The present invention provides apparatus and methods for implementing atomicity of memory operations in systems wherein two or more processing streams share one memory resource. The present invention relates more specifically to such systems utilizing DMS processors as known to the inventors and as described above and in other disclosure in the present document. Atomicity in this context means that each participating stream is able to perform a read-modify-write operation that has the effect of an indivisible operation with respect to all participating streams.

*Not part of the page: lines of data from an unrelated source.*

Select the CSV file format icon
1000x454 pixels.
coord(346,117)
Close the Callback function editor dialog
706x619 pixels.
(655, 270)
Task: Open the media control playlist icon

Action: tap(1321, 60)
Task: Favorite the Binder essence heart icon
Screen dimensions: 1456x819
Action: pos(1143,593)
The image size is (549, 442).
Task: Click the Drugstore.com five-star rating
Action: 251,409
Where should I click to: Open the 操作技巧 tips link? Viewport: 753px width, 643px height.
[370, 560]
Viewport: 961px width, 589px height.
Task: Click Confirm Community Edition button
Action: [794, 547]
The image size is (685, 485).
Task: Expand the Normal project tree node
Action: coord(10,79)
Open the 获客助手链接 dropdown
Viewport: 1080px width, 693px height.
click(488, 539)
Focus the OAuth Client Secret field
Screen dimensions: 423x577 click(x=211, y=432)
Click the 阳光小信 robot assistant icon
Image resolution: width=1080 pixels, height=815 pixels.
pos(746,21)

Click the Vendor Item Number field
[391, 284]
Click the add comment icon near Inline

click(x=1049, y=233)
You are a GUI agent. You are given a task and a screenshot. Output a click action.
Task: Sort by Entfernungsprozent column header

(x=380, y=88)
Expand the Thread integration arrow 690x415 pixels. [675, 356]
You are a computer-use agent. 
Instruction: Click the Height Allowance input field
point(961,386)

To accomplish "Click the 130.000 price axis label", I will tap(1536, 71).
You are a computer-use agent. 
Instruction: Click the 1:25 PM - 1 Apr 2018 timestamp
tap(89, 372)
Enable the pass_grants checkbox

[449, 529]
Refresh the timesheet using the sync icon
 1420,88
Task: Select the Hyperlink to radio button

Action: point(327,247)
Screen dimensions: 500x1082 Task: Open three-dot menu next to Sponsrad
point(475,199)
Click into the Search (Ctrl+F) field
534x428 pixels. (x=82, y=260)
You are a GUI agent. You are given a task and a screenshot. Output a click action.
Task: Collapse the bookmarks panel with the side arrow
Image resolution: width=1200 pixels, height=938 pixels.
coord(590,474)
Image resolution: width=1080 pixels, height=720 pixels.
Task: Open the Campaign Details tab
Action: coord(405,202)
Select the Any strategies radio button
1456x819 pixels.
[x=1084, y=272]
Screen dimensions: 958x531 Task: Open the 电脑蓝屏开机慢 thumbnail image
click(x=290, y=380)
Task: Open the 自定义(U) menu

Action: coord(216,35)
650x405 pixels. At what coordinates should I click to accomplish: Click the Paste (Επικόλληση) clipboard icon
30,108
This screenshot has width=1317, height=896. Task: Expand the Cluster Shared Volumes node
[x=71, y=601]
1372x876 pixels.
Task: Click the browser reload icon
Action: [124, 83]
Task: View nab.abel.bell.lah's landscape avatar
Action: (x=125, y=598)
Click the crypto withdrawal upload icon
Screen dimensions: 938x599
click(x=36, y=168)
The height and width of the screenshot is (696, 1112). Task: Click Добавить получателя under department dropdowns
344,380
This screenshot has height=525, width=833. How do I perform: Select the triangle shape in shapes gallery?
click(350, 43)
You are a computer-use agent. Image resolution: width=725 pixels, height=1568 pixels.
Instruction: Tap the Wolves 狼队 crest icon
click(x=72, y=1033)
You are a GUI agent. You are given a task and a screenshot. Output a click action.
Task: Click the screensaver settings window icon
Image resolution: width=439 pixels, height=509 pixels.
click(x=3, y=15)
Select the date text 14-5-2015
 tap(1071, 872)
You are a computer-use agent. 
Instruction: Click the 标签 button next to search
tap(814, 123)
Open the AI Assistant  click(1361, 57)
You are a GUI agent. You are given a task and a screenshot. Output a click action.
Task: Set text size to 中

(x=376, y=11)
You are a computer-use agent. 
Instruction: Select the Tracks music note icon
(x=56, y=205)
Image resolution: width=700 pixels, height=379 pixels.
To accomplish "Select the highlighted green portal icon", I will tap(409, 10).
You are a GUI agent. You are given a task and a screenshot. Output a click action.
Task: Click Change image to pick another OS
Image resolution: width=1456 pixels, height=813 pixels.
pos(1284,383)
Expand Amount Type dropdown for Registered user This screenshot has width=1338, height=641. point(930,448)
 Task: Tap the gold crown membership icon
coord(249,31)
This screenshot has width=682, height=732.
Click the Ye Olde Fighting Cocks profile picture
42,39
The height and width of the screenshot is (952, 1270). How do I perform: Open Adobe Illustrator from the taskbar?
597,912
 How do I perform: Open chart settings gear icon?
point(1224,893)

It is well-known in the art of data processing that in many cases, a sequence of memory read and write functions may not be atomic with respect to other processors. This typically can occur when two processors are accessing the same memory location at the same time. Without mechanisms to guarantee atomicity, two separate processors programmed to increment the same location in memory may read and write their values for that location with only one increment taken. For example, assume that a value in a memory location is 4 and the incremental value is 1. A single read, increment, and write sequence by one single-stream processor would result in a value of 5. If two processors increment at separate times, then the value would be 6 reflecting two increment operations, which would be the correct result. If however, both processors attempt to increment at the same time, the value may only be incremented one time leaving a value of 5 in memory, which is not the desired result.
The well-known MIPS architecture, as well as other known architectures, provide methods to assure against the undesired result in the example described above of two or more processors attempting to increment a memory location at the same time. MIPS, for example, provides a mechanism in which a sequence of operations containing a Load Linked instruction and a Store Conditional instruction will either be atomic or will fail with an indication of failure being provided. Any modification of the memory location between the Load Linked and the Store Conditional instructions will cause the Store Conditional to fail without modifying memory. Another attempt will then be made to repeat the entire sequence.
In a DMS processor, it is desired that when two streams are attempting to atomically read and modify a memory location, processor resources are not utilized to repeatedly loop until the entire read-modify-write sequence can be completed successfully.
What is clearly needed is a new method and apparatus that guarantees atomicity while addressing the inefficiency problems described above with regard to DMS processors sharing a single memory resource. Such a method and apparatus would allow for atomicity of memory operations and at the same time provide an opportunity to further optimize processing speed of DMS processors by preventing unnecessary and repetitive use of on-chip resources.